Albert-Poulain

Albert-Poulain (Albert, Gaëtan Poulain dit), ouvrier mécanicien et homme politique français, né à Angers (Maine-et-Loire) le 18 juin 1866*, décédé à Pornic (Loire-Inférieure) le 19 mars 1916.

Ouvrier mécanicien, lié à Jean-Baptiste Clément, il fut secrétaire général de la Fédération nationale des ouvriers métallurgistes de France. Membre du Parti ouvrier socialiste révolutionnaire puis, peu après sa création par les exclus du P.O.S.R., de l’Alliance communiste révolutionnaire, collaborateur de L’Émancipation, rédacteur en chef du Socialiste ardennais (hors d’usage que nous n’avons pu consulter à la BNF et dans lequel il écrivit sans aucun doute sur l’Affaire), franc-maçon (Dictionnaire des FM, p. 65), il se présenta en 1898 dans les Ardennes et fut élu. Dans sa profession de foi, rappelant qu’il avait été traduit en cours d’assises pour avoir pris avec vigueur la défense d’un soldat qui avait été frappé par un sous-officier, il avait tenu à dire que « loin d’avoir touché à l’armée, il l’avait défendue, en signalant les actes coupables de quelques individus » (Recueil Barodet 1898, p. 56).
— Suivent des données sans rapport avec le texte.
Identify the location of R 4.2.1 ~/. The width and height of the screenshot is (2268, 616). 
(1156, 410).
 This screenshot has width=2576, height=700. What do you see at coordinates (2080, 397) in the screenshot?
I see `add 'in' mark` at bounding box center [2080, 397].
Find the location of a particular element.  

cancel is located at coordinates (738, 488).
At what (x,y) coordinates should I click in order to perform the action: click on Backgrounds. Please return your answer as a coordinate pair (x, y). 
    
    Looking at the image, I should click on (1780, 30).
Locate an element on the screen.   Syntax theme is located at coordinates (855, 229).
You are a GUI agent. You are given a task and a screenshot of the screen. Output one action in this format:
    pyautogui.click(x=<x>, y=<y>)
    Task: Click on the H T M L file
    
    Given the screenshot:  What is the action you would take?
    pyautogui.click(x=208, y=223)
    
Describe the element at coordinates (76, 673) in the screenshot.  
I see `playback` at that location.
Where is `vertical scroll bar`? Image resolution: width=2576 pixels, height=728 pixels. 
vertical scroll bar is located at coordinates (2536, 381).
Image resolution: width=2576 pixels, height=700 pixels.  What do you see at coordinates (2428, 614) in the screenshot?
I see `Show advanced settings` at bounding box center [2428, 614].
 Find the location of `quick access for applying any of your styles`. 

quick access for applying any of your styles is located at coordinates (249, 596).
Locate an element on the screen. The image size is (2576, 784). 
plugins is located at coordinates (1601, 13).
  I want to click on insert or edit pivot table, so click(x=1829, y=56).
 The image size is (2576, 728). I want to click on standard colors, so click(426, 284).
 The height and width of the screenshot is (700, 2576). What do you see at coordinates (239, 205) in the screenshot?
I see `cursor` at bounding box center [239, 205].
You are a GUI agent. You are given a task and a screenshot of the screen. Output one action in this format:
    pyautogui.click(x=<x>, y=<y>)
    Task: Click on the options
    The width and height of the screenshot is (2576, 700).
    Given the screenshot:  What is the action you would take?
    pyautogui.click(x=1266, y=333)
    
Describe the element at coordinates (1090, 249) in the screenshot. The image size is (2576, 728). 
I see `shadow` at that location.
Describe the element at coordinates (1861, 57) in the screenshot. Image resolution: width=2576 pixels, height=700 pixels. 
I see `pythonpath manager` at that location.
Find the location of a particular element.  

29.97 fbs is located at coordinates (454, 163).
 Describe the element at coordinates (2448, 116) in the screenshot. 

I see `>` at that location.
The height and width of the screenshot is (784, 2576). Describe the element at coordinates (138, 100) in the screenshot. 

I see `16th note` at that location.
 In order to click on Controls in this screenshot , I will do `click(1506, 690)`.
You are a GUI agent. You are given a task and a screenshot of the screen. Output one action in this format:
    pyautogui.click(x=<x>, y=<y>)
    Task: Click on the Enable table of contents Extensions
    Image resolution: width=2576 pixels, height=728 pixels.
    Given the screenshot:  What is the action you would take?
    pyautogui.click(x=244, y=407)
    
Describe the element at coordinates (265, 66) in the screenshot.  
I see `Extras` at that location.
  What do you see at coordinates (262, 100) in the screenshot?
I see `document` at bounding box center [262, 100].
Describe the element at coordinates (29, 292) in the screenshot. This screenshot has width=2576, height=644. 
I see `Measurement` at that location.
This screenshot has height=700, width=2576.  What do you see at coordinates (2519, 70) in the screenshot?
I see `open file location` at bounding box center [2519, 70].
Bien que membre du groupe Socialiste, Albert-Poulain se trouvait quelque peu en marge. Réformiste, éloigné de l’action révolutionnaire à laquelle il préférait l’action électorale, partisan de l’entente avec les républicains démocrates, il tint pourtant la ligne socialiste. Il fut, ainsi, le 7 juillet 1898, un des 21 abstentionnistes lors du vote de l’affichage du discours de Cavaignac. Après avoir voté contre la loi de dessaisissement, voté la condamnation des incidents d’Auteuil et l’affichage de l’arrêt de la Cour de cassation proclamant la révision (ordre du jour Sembat), Albert-Poulain, avec trente-six autres députés, signa, le 5 juin 1899, une lettre, présentée par Viviani, demandant de nommer une commission chargée « d’examiner s’il y a lieu de mettre en accusation, pour crime commis dans l’exercice de ses fonctions, M. le général Mercier, ancien ministre de la Guerre » (Journal officiel, Débats parlementaires, Chambre des députés, 6 juin 1899, p. 1577). Quelques jours plus tard, il fut de ceux qui tinrent à marquer leur désaccord avec la présence de Galliffet dans le nouveau gouvernement de Défense républicaine où siégeait aussi le socialiste Millerand. Il signa ainsi avec quelques autres un manifeste qui affirmait leur retrait du groupe socialiste et la formation d’un nouveau groupe « socialiste-révolutionnaire ».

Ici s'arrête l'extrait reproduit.